Reproduce the records starting at the line containing "This screenshot has width=1024, height=538." and ending at the line containing "Action: pos(683,33)", substituting "navigation rail" for "sidebar" and leaving everything else unchanged.
begin
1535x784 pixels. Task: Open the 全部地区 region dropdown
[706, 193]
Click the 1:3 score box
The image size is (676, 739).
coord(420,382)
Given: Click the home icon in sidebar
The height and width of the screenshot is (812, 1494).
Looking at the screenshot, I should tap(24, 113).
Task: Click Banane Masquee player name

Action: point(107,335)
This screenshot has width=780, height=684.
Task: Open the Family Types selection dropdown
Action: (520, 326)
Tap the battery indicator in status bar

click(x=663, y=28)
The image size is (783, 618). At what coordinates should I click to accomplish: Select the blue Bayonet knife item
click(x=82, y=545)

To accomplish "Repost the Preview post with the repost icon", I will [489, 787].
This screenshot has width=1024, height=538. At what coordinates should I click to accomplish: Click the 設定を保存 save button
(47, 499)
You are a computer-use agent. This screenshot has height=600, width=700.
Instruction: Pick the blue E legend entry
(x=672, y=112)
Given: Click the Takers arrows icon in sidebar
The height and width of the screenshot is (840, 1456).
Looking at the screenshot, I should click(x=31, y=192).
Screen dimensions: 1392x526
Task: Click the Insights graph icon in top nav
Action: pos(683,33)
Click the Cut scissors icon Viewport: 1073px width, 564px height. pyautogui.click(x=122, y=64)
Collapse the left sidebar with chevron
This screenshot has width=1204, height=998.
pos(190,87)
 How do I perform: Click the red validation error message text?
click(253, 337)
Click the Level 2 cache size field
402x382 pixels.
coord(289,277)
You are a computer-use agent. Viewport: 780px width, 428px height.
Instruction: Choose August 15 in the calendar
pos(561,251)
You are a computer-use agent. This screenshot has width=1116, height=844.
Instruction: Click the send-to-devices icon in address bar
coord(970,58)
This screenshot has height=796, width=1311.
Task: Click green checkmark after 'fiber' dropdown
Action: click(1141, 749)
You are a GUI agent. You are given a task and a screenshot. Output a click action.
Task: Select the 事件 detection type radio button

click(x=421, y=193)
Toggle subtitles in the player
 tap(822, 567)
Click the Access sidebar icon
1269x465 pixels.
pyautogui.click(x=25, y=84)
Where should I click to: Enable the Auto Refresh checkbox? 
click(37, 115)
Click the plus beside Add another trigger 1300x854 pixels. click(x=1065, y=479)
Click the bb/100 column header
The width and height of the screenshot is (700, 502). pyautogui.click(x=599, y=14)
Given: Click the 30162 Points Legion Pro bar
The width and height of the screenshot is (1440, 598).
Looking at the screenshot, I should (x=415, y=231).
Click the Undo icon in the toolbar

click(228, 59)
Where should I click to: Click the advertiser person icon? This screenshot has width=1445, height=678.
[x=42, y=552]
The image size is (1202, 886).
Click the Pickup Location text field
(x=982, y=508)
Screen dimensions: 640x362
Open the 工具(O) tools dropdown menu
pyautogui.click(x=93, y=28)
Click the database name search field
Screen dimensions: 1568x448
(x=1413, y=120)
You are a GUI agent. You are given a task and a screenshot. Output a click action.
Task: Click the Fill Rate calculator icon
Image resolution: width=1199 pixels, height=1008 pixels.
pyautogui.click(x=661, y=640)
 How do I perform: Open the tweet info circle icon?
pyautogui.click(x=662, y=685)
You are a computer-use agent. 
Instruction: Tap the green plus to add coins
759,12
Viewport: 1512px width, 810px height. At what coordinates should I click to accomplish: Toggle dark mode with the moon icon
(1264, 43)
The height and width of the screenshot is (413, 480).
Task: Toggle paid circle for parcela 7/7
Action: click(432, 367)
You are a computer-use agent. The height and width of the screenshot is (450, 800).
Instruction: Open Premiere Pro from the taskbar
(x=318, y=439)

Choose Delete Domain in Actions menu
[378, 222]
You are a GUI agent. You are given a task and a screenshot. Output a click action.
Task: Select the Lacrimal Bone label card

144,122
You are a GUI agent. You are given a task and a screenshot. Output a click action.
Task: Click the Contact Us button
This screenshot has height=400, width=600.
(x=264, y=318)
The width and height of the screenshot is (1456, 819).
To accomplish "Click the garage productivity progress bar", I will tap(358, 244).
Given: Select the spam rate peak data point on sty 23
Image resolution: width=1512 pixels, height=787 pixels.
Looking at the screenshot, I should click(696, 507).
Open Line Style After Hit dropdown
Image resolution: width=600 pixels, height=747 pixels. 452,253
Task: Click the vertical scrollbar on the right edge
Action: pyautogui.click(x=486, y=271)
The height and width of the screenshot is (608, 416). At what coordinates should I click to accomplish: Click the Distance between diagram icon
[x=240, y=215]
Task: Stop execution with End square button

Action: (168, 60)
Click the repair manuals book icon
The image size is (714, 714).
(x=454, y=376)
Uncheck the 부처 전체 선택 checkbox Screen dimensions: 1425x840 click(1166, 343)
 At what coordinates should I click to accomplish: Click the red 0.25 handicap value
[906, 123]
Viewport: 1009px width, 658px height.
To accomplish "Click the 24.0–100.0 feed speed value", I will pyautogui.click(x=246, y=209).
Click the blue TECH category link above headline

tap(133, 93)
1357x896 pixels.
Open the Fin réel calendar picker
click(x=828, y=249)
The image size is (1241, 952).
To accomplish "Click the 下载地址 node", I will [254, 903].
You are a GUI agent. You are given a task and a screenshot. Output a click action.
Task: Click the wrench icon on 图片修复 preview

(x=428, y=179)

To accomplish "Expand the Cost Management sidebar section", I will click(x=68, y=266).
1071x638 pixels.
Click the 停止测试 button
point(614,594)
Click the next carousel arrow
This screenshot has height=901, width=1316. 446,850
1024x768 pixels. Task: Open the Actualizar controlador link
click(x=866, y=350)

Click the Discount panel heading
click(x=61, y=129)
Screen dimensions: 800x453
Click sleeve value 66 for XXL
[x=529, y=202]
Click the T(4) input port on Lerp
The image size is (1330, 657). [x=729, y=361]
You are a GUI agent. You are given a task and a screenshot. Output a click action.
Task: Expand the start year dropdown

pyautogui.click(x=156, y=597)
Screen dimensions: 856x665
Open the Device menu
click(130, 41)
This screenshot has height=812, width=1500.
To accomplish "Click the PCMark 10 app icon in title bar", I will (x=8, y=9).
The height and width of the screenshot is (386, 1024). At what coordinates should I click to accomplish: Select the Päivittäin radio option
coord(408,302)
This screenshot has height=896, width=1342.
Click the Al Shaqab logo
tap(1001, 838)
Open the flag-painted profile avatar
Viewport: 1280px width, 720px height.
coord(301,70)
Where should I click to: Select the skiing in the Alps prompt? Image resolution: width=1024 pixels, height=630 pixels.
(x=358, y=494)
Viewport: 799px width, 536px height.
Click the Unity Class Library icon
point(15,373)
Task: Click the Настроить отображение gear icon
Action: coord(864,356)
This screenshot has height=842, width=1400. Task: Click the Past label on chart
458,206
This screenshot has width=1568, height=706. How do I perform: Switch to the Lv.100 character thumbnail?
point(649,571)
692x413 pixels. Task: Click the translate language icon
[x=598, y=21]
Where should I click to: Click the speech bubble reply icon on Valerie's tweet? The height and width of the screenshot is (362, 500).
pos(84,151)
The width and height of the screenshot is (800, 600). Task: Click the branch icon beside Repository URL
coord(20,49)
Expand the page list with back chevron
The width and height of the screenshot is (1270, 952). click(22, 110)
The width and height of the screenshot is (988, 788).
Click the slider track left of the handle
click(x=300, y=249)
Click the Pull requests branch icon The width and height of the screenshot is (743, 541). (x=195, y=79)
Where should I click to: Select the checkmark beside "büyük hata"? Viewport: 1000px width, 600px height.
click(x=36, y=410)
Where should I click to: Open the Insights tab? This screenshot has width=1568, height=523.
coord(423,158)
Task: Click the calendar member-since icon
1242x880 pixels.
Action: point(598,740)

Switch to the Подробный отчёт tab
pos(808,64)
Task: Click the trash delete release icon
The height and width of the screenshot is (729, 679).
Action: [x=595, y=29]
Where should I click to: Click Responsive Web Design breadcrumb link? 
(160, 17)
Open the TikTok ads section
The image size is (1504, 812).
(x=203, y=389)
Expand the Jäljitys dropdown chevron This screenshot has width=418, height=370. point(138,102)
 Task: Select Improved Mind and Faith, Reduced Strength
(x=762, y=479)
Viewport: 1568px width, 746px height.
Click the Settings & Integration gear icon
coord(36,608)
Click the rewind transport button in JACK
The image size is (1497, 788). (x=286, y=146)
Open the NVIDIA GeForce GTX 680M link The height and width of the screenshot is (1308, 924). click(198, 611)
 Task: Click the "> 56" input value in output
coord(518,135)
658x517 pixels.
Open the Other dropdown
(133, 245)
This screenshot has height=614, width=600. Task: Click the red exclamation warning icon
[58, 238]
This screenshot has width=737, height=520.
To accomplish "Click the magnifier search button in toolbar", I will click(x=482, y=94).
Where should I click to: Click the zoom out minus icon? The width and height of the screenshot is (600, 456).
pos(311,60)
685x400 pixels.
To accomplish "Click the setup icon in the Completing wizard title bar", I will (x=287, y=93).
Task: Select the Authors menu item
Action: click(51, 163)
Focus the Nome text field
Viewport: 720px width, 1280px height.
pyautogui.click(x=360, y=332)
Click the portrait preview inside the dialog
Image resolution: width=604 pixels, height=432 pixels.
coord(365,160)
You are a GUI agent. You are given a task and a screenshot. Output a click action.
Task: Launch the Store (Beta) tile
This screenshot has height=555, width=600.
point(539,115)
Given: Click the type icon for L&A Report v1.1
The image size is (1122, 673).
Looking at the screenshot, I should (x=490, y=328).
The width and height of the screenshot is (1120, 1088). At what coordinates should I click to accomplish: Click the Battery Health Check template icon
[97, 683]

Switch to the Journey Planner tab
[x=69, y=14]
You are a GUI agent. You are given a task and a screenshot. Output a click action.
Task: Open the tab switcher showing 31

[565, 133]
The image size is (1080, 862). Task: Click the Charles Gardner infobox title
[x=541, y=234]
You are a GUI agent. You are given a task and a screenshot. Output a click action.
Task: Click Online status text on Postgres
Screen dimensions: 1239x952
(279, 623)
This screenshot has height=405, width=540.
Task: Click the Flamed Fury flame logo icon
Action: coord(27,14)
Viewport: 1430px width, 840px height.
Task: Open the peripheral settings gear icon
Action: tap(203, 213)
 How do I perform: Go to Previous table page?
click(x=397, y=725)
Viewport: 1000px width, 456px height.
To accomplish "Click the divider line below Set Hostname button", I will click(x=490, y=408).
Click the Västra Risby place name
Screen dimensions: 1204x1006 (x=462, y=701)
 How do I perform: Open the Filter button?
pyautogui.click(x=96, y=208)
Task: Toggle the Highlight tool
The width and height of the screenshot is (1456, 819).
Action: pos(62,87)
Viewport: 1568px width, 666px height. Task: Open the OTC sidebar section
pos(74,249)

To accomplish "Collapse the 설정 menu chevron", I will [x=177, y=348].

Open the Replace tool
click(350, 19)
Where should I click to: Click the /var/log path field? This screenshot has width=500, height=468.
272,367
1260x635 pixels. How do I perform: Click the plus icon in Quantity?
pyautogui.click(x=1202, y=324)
end
Exercise solution:
This screenshot has width=1024, height=538. At what coordinates should I click to accomplish: Click the 設定を保存 save button
(47, 499)
You are a computer-use agent. This screenshot has height=600, width=700.
Instruction: Pick the blue E legend entry
(x=672, y=112)
Given: Click the Takers arrows icon in navigation rail
The height and width of the screenshot is (840, 1456).
Looking at the screenshot, I should click(x=31, y=192).
Screen dimensions: 1392x526
Task: Click the Insights graph icon in top nav
Action: pos(683,33)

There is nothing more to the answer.